Talk about your blank spaces: Taylor Swift is about to have one in the spot where her label affiliation goes. In less than three months’ time, she’ll be a free agent, as the first anniversary of the release of her sixth album, “Reputation,” marks the official expiration of her obligation to Big Machine Records and its founder/CEO, Scott Borchetta, who signed Swift when she first came to him as a country-pop teenybopper of 15.
Now 28, and among the most successful female artists in modern music history —not to mention a savvy businesswoman in her own right — Swift has already been free to negotiate with rival companies, though she couldn’t sign any new deal before November. Her reps are known to have preliminary discussions with the major label groups, along with talks about returning to Big Machine, the Nashville-based , Universal Music Group-distributed indie that became a powerhouse with Swift as its flagship artist.
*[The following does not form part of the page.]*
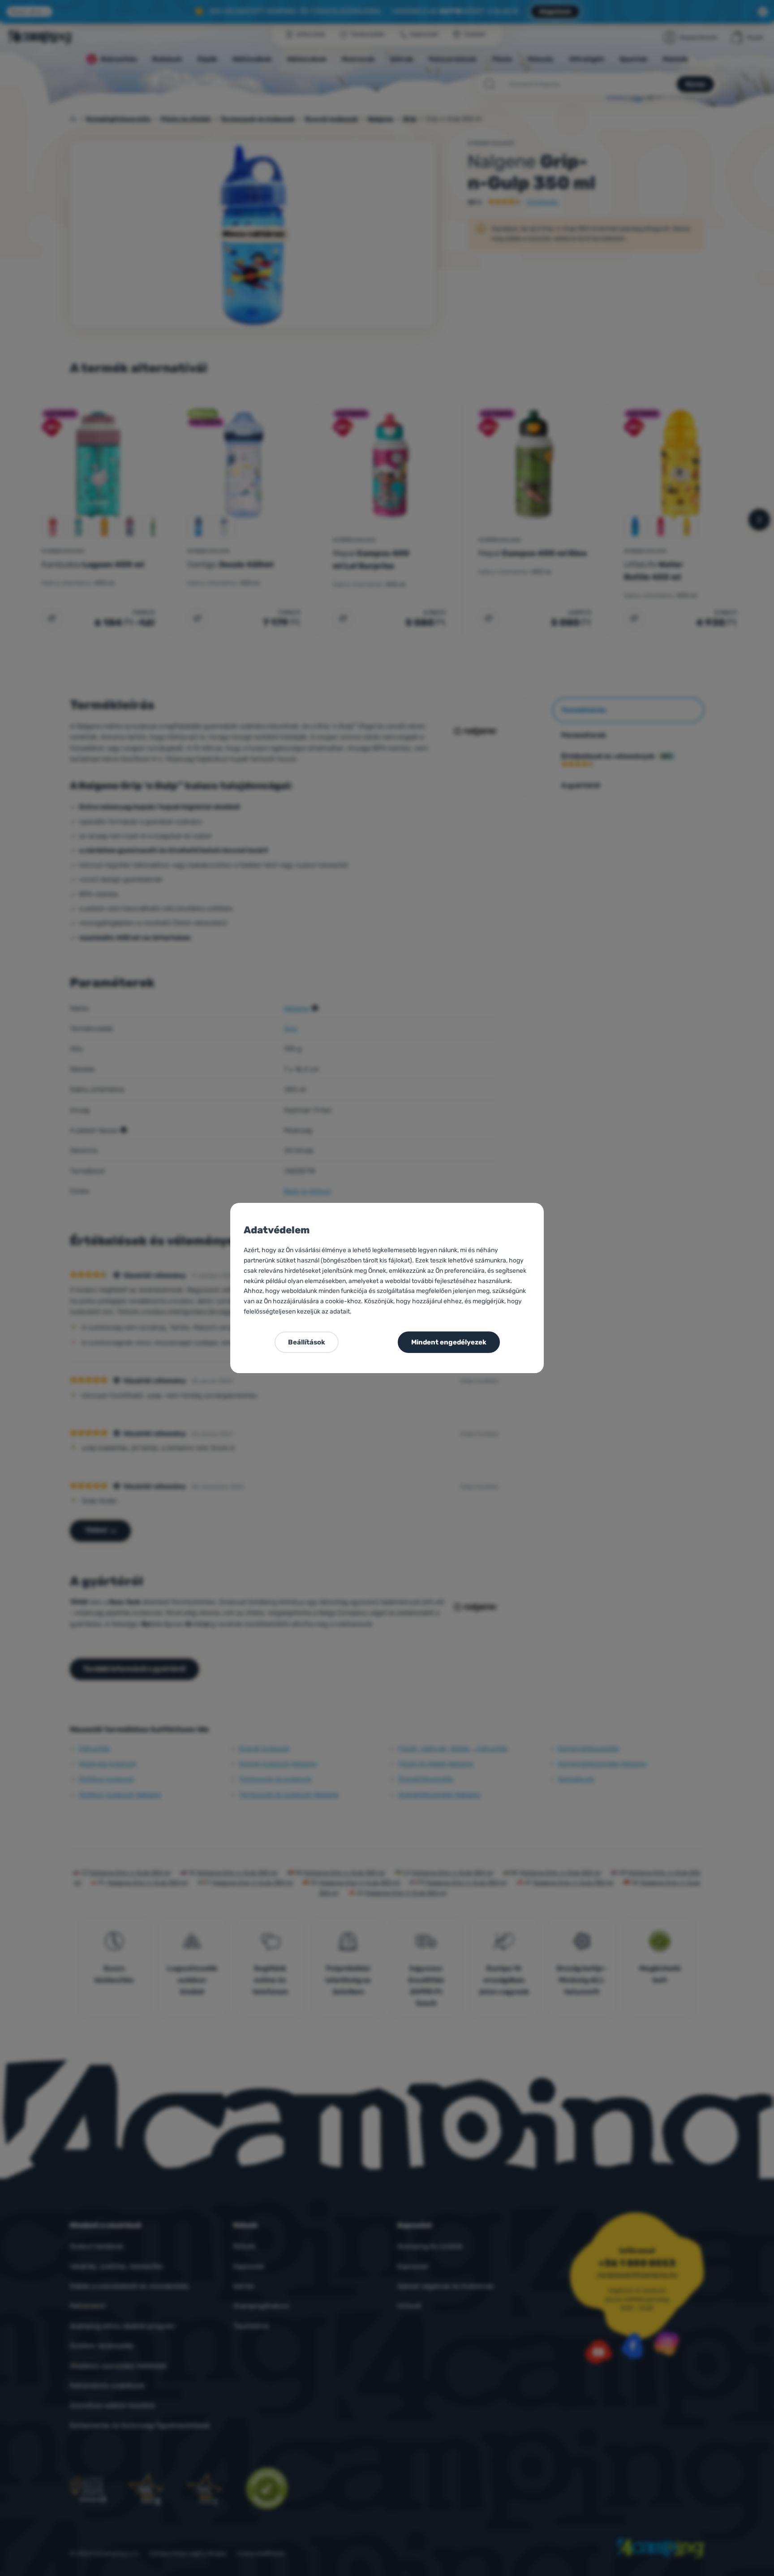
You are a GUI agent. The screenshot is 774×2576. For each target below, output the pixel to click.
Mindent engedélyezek (448, 1342)
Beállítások (306, 1342)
She could hardly be in a better position to attract suitors: Swift still sells albums in a post-CD age (prior to the triple platinum “Reputation,” her first five albums were all RIAA-certified for selling between 6 to 10 million copies, a starting streak no other artist can claim). She’s heartily embraced paid streaming, after a standoff in which she was the face of the resistance to free. And Pollstar reports 100 percent of tickets sold in the first 18 cities on her 2018 stadium tour — grossing $5-9 million a night in venues with capacity from 47,000 to 62,000 — providing vindication after some initially suspicious press over the variable pricing model.
But key to the future business of Taylor Swift, Inc. is ownership of her master recordings. Swift will almost certainly keep the rights to her masters in her next deal, but it’s no secret that, like a lot of superstars, she’d like to negotiate to own her previous albums, which currently remain in the hands of Big Machine. The label derives about 80 percent of its revenue from Swift’s music, says a person with knowledge of the business. (Big Machine declined comment, as did Swift’s camp.)
Potential auctions like this don’t come up every year, and the numbers could be historic. Several music business insiders note that it’s not out of the realm of possibility that Swift could command $20 million per album.
“There’s no precedent to look to regarding the top-selling artist of the digital era becoming a total free agent,” says The Davis Firm’s Doug Davis, one of the music business’ top lawyers. “Taylor Swift is at an extraordinary point in her career where she can write her own ticket in regards to the commercial terms and deal structure. If she is seeking to break financial records and extend with a major, she could have the biggest artist deal of the century so far. If she wants to be creative and choose an alternative structure for capitalization, she could create her own business model. It’s very exciting.”